Ibn Ḫālawayh himself wrote a book on the seven readers + Yaʿqūb and in the margins wrote extensive notes on non-canonical readings he was aware of.
A gorgeous copy from his death year, presumably a copy from his autograph, is preserved at the @CBL_Dublin
viewer.cbl.ie/viewer/image/A…

His marginal notes on non-canonical readings has also become a copy of a book on its own Muḫtaṣar fī Šawāḏḏ al-Qurʾān min Kitāb al-Badīʿ, which Gotthelf Bergsträßer edited.

He also wrote another grammatical exegesis, where he does not seem to cite non-canonical readings.

Let's look at some cases of this in Sūrat al-ʾAnʿām which is a Sūrah I've been focusing on for a project together with @tafsirdoctor, where we consult this work quite extensively, which is the reason why I've run into the non-canonical readings being discussed there.

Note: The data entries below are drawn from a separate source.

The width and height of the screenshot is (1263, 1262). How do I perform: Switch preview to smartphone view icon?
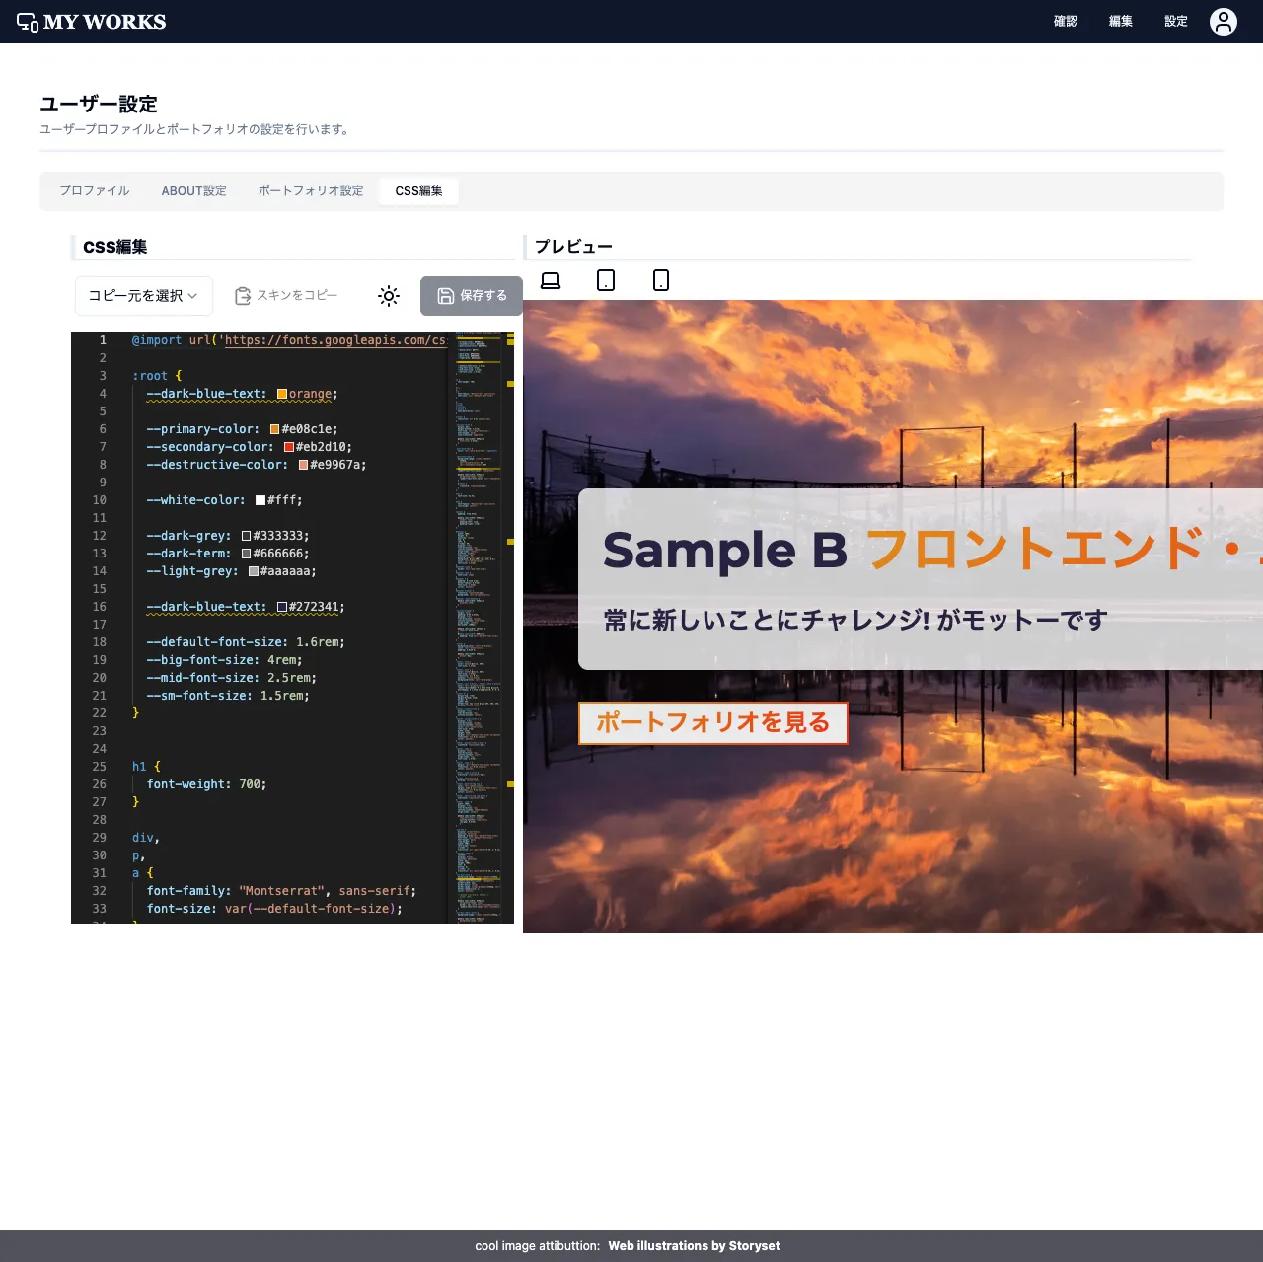point(660,280)
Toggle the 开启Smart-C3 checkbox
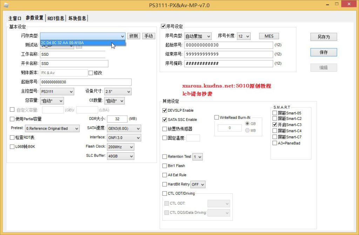 pos(275,125)
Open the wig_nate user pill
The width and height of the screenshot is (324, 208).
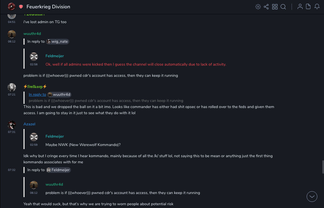(x=57, y=41)

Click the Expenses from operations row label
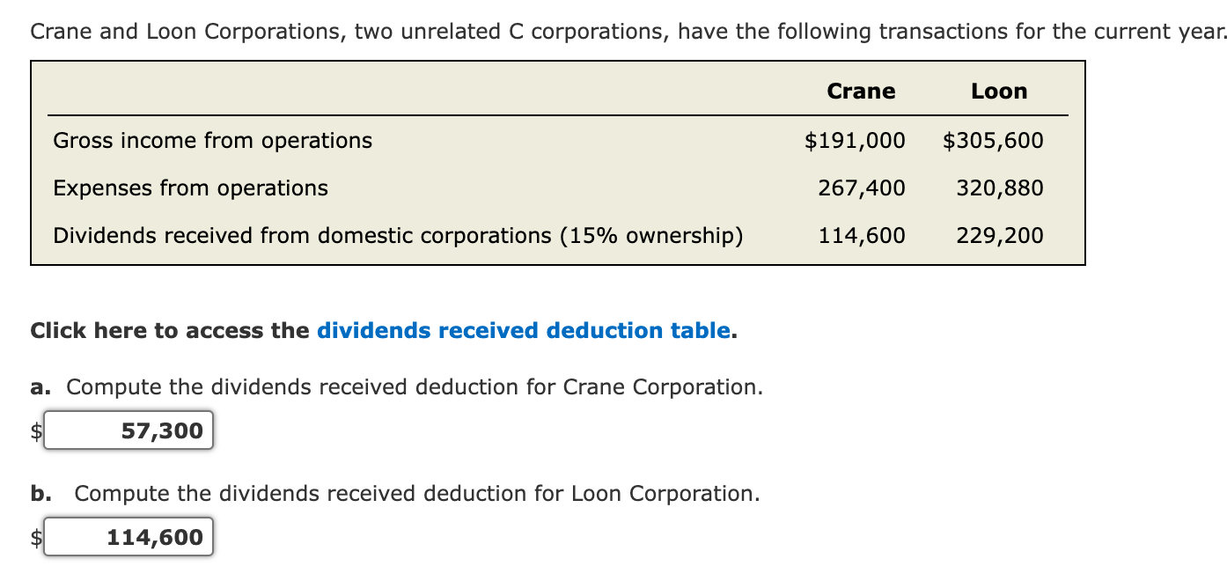(190, 188)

Q6:99 Ibn Ḫālawayh says is read both wa-ǧannātun min ʾaʿnābin and wa-ǧannātin min ʾaʿnābin. But none of the seven, nor the 10 read this way! It is a reading attributed to the non-canonical Kufan al-ʾAʿmaš, as Ibn Ḫālawayh records himself in his Badīʿ!

There is in fact a single strand transmission that attributes this reading to Šuʿbah, transmitter of ʿĀṣim, recorded by al-Dānī in his Jāmiʿ al-Bayān, but neither Ibn Ḫālawayh nor his teacher Ibn Mujāhid show any sign of awareness of this transmission.

Q6:105 Ibn Ḫālawayh seems to mention three readings dārasta, darasta and... durisat?! The canonical reading darasat is not discussed, even though he was clearly aware of it (in his Badīʿ), and he attributes durisat to al-Ḥasan al-Baṣrī.

Q6:139 Ibn Ḫālawayh discusses both ḫāliṣatun and ḫāliṣu-hū. All canonical readers have ḫālisatun. Ibn Ḫālawayh attributes the reading Ḫāliṣu-hū to prolific companion of the prophet Ibn ʿAbbās.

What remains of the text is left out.